Journal Information

Title: Enfoque UTE

Abbreviated Title: Enfoque UTE

ISSN (print): 1390-9363

ISSN (electronic): 1390-6542

Publisher: Universidad UTE (Quito, Ecuador)

Article Information

License (open-access, https://creativecommons.org/licenses/by/4.0/):

This is an open-access article distributed under the terms of the Creative Commons Attribution License

Date received: 22 November 2019

Date accepted: 23 January 2020

Publication date (print and electronic): Jan-Mar 2020

Volume: 11

Issue: 1

Pages: 96-107

DOI: 10.29019/enfoque.v11n1.587

Alternative Under Frequency Load Disconnection Methodology Based on Semi-Adaptative Model

Translated Title (es): (Metodología Alternativa para Desconexión de Carga por Baja Frecuencia Basado en el Modelo Semi-Adaptativo)

Diego Carrión,[¹]

Alex Ayo,[²]

Jorge W. González[³]

[1] Universidad Politécnica Salesiana Quito Ecuador dcarrion@ups.edu.ec

[2] Universidad Politécnica Salesiana Quito Ecuador aayo@est.ups.edu.ec

[3] Universidad Pontificia Bolivariana Medellín Colombia jorgew.gonzalez@upb.edu.co

Abstract

Stability analysis in electrical power systems is based on the study, in dynamic state, of the voltage and frequency, because when there is some contingency it fluctuates drastically due to the primary and secondary controls of the voltage and frequency to the power systems that act on the generators. In order to solve the possible stability problems that may arise in power systems, various techniques have been developed that act on the generating machines for their protection, as well as on the loads for the power cut. The present resarch proposes an alternative methodology for load disconnection by low frequency as an option to save the power system from a possible blackout due to instability caused by a fall in the frequency, managing to improve the results affected by other improved techniques, the frequency change range, frequency deviation and the effects of demand disconnection. The proposed methodology was tested in the IEEE 14 bus system.

Resumen

El análisis de la estabilidad en los sistemas eléctricos de potencia se fundamenta en el estudio en estado dinámico del voltaje y frecuencia, ya que cuando se presenta alguna contingencia, estos fluctúan drásticamente debido a los controles primarios y secundarios de tensión y frecuencia de los sistemas de potencia que actúan sobre los generadores. Para solventar los posibles problemas de estabilidad que se pueden presentar en los sistemas de potencia, se han desarrollado diversas técnicas que actúan sobre las máquinas generadoras para su protección como sobre las cargas para el corte de energía. La presente investigación plantea una metodología alternativa para la desconexión de carga por baja frecuencia como opción para salvar al sistema de potencia de un posible colapso por inestabilidad por caída de la frecuencia, logrando mejorar los resultados expuestos por otras técnicas, mejorando el rango de cambio de frecuencia, la desviación de frecuencia y los efectos de la desconexión de la demanda. La metodología propuesta se la probó en el sistema de 14 buses del IEEE.

1. Introduction

The different elements that make up the electrical power systems (EPS), such as power plants, electrical substations, transmission lines, compensation systems and distribution systems are made of with many control elements and automated processes that act directly on the preservation of the steady state operation of the power system; despite this, events that are difficult to predict and that happen outside the power system that may affect the stability and normal operation of the system may occur (Kundur, 1994; Massucco & Delfino, 2001).

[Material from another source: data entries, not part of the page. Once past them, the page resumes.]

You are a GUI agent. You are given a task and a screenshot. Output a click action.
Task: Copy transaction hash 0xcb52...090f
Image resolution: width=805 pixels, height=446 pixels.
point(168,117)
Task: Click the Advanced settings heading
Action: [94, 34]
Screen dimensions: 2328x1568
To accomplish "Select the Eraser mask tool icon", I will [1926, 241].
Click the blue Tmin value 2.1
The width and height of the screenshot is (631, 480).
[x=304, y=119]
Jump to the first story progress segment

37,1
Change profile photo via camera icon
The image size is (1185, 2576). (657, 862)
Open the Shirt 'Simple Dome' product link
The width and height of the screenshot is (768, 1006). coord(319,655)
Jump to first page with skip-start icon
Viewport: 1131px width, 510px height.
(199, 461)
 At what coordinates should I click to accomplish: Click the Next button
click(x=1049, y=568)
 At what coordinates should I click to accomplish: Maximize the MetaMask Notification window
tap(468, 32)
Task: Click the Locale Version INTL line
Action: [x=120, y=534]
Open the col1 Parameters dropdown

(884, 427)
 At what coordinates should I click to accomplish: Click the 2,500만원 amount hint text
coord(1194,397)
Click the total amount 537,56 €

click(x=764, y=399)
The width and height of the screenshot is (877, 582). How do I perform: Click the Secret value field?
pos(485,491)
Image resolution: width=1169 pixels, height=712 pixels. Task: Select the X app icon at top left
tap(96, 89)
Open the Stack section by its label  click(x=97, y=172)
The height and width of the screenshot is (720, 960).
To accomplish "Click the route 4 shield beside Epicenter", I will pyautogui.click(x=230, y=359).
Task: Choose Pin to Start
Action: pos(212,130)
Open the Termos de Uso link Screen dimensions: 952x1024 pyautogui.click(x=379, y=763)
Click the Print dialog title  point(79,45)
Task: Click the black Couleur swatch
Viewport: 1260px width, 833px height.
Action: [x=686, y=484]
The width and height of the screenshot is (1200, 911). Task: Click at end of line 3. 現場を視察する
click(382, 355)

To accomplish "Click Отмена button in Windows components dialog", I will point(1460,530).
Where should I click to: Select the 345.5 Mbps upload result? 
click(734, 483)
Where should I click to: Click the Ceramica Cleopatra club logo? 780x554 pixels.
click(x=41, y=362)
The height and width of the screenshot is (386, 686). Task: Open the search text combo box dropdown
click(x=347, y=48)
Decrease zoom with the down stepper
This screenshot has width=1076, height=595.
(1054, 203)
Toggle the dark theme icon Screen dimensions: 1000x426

The analysis of which elements affect directly the loss of stability, both in frequency and voltage, implies that in the generation, transmission and distribution stages alternative processes are generated to restore the normal operating ranges of the power system; however, there is a risk that the system will exceed the stability limits and the generation will be insufficient to compensate for the different electrical parameters, causing a general blackout of the system. One of the solutions proposed is the increase of generation plants based on non-conventional renewable energies; but with this option, uncertainty conditions have been introduced to the power grid due to the random nature of the methodological variables (Arias, Vargas & Rahmann., 2015; Carrión, González, Isaac & López, 2017; Guerrón, García & Montero, 2014; Mazaher & Hazlie, 2014; Schmitz & Smith, 2009; Short, Infield & Freris, 2007).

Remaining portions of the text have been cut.